Engineer Muhammad al-Darraji from the Development Studies Center said, "This government lacks experience despite being an elected one. The partisan, religious, or ethnic quotas are the main reason for allowing the situation in Iraq to reach this state. As an Iraqi, I do not believe in sectarianism or partisanship and like many others, I am opposed to quotas." He pointed out that the ideal solution for Iraq is the adoption of the state of institutions as the foundation for building a state and society.

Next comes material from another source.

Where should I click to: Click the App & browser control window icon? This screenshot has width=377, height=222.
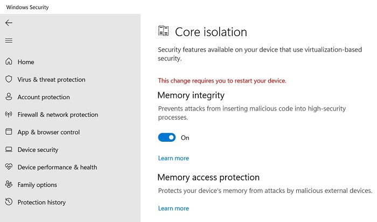click(x=9, y=132)
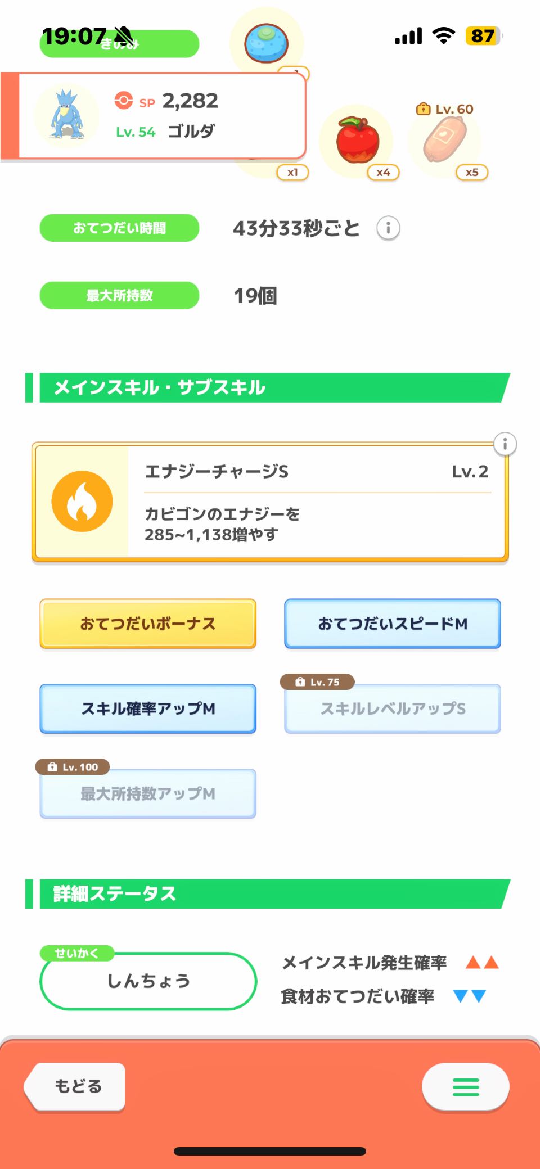Tap the 最大所持数 green label

click(119, 295)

He went on to say, "The present government does not adopt the principle of the state of institutions or rely on technocrats. By the term technocrat, I do not mean the specialist only, but rather the unbiased specialist who is not a party member, as this would make him loyal to his party. His loyalty should be to the country. What the parties in this government are doing at present are appointing technocrats from their parties and saying, "Here are the requested technocrats who are also members of our party." This is why the government is failing in the security and services fields." He added, "We are not demanding superhuman achievements from this government because it is transitional and has only a few months left. But we are looking forward to the upcoming elections and hoping that the results will be better." He said, "I reject partisanship and sectarianism. As an enlightened Shiite, I do not care who is the prime minister or the president. What I care about is to have a fair person who genuinely cares about the country that he governs. I want to see an efficient government by way of a paved street, services such as electricity, water, and sanitation, and the right security situation. I want concrete results from a government and as for its affiliations, I do not care."
Posted by: Fred || 07/31/2005 00:00 || Comments || Link || [2 views] Top|| File under:

#1  It's very easy to bitch from afar, I do it all the time, lol, but I believe al Ani's dead right. Jaafari isn't fit to shine Allawi's shoes. The idiotic sectarian bullshit that resulted in one from Column A for Prez, one from Column B for PM, blah³ has crippled Iraq's emergence from war - and kept it hamstrung, waffling, and limping. It's their call, however, sink or swim. I despise weakness - and the Iraqi Govt personifies it. Allawi was more of a man that the current lot added together.
Posted by: .com || 07/31/2005 0:27 Comments || Top||

#2  What you said, .com. The good news is, Allawi is actually the most well-respected politician across Iraq, to include Sunni regions. Depending on the electoral structure they adopt, that gives hope that competence will play a role in the next election.
Posted by: Verlaine in Iraq || 07/31/2005 0:50 Comments || Top||

#3  Hey, Bubba! Been worried about you. FoxNews TV reported an explosion (mortar?) at one of the Palaces, but I didn't hear any followup and saw no story reporting it. Glad to hear you're still smokin' n' strokin', heh.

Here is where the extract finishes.